The following editorial appeared recently in the Miami Herald:
In his first inaugural speech four years ago, President Obama acknowledged that the nation was facing a moment of economic crisis that hit many Americans where they live. "Homes have been lost," the president intoned solemnly, a meaningful reference to the collapse of the housing market and the urgent need to fix it.
In the ensuing four years, millions of homeowners around the country learned painfully and firsthand the meaning of "short sale," "foreclosure," "loan modification" and other terms describing the housing mess. They also learned about the abuses in mortgage lending that created the housing crisis.
On Monday, Obama did not make so much as a passing reference to housing or lost homes in his second inaugural, signaling that the worst of the crisis is behind us.
But few consumer advocates give the president high marks for devising effective solutions, nor should they. To the extent that the market is recovering is due largely to the broader improvement in the economy rather than specific programs put forth by Obama and his appointees.

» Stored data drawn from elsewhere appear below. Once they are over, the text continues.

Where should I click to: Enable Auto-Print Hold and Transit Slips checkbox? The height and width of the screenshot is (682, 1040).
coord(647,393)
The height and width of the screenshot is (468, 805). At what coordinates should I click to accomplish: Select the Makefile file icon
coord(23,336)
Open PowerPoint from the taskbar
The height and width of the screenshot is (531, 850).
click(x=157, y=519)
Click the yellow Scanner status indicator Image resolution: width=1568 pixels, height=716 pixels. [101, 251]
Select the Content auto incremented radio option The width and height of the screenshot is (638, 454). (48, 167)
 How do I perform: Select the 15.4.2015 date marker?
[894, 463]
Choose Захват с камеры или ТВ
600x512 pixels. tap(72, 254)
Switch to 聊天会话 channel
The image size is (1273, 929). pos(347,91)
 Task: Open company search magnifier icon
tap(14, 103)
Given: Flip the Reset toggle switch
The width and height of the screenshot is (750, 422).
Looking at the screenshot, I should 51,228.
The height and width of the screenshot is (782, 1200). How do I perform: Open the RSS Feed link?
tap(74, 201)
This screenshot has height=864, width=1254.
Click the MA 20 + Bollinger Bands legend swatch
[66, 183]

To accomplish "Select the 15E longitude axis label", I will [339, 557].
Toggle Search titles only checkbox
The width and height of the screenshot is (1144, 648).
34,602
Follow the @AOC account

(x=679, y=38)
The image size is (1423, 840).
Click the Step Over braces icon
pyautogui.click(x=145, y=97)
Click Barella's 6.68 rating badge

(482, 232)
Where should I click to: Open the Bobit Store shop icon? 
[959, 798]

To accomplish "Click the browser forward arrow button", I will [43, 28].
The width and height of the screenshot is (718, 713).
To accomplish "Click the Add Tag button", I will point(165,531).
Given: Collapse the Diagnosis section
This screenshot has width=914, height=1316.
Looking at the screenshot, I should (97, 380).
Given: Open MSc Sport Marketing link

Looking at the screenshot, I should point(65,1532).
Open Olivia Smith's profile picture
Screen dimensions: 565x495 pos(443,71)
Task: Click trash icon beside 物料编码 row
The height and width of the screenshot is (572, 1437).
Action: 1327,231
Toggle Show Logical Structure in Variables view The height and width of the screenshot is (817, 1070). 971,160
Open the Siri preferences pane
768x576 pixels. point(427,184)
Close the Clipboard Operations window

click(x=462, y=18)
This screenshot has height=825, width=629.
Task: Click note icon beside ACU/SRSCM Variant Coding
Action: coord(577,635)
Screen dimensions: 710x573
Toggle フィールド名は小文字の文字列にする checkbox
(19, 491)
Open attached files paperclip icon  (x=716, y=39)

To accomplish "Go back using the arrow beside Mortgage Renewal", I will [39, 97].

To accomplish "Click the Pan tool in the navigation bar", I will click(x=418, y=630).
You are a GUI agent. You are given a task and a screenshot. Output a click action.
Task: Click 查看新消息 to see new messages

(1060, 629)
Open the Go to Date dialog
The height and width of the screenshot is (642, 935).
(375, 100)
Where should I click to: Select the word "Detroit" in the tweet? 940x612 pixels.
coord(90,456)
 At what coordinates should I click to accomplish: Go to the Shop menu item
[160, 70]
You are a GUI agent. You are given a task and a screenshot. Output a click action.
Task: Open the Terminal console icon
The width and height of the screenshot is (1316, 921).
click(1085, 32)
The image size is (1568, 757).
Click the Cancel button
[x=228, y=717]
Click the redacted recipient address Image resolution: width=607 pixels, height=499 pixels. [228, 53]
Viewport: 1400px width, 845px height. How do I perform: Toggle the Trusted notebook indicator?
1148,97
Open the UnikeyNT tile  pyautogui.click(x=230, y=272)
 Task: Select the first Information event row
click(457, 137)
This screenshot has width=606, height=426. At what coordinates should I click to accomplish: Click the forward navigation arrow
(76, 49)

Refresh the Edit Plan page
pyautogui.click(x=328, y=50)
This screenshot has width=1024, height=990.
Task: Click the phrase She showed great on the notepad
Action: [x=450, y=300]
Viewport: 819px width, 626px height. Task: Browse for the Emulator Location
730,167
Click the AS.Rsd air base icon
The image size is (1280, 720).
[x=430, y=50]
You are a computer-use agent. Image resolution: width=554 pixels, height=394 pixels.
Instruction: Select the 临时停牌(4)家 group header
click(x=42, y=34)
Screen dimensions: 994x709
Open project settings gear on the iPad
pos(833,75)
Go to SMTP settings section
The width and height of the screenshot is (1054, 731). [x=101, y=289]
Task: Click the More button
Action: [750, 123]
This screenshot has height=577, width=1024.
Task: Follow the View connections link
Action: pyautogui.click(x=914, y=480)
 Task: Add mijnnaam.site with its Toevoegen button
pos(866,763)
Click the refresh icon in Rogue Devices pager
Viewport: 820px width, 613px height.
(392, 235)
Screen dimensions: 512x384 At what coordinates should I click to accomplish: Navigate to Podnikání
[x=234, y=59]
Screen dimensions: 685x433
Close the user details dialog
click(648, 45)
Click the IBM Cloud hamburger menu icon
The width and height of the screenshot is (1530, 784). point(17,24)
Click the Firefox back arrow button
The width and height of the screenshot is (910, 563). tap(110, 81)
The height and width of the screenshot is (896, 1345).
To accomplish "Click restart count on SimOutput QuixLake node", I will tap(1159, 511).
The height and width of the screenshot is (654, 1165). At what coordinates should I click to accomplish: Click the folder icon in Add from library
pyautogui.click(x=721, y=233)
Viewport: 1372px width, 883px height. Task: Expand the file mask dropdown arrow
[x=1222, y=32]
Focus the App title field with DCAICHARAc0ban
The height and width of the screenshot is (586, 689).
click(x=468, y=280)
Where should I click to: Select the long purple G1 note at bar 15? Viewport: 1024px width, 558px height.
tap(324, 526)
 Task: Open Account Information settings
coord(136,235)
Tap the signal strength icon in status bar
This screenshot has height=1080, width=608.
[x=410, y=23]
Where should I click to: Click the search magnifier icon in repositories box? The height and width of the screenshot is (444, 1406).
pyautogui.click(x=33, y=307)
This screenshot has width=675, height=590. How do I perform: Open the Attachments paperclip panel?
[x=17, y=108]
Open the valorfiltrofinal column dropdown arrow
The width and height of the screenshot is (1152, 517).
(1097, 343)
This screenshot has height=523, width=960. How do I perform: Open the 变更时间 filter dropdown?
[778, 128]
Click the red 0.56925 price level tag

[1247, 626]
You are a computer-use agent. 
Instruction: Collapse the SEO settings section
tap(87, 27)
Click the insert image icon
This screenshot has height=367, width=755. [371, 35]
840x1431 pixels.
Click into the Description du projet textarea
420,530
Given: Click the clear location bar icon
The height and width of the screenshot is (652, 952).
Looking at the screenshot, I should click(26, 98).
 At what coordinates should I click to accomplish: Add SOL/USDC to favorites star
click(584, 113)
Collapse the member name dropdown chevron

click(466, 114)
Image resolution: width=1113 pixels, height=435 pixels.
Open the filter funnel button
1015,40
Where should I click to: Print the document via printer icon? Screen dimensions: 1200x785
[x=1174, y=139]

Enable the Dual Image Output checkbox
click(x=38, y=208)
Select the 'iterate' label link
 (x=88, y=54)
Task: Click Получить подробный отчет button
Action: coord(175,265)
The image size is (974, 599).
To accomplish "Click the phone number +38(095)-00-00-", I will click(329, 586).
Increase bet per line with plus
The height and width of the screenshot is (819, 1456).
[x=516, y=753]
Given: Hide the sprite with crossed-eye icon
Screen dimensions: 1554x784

In the last few weeks and months, however, a series of actions by the federal government have sought to put closure on the housing crisis through a variety of actions that we would describe as good and not so good.
The good: Last September, the Fed announced a new program to buy large quantities of mortgage bonds each month. This welcome shift in policy has done more than any other initiative to aid housing.
Last week, in another win for homeowners and buyers, the administration's new Consumer Financial Protection Bureau issued new rules for mortgage servicers. It will require them to deal fairly with struggling borrowers and offer clear information about costs.
One week earlier, the CFPB issued new mortgage standards that should rid the market of "toxic mortgages" and thus remove a major obstacle keeping banks from making home loans.
All of these moves will benefit borrowers, as well as home sellers.
Not so good: The government announced an $8.5 billion settlement earlier this month with 10 giant banks for mortgage abuses such as robo-signing and improper foreclosure tactics.
Ostensibly this is a win for consumers — $3.3 billion will go directly to borrowers who faced foreclosure, and $5.2 billion for loan modification and reduced interest payments.
But where's the accountability for all the misdeeds? No one is being punished. And what about making the benefit fit the level of wrongdoing? Borrowers will receive a check based on the type of error the banks made, but many will be undercompensated, and some people receiving a check suffered little or no harm.
Going forward, consumers and their advocates — and lawmakers — must ensure that the rules are applied fairly, with an emphasis on helping consumers.
One reason borrowers in this state are skeptical is because Florida has yet to provide much help to consumers under a $25 billion settlement between five big banks and 49 attorneys general, following a wrangle over the money between legislators and Attorney General Pam Bondi. The state should accelerate its response.
The federal government will follow up on the $8.5 billion settlement by spelling out enforcement actions, which must benefit consumers. Those who suffered the most wrong deserve to receive the greatest benefit.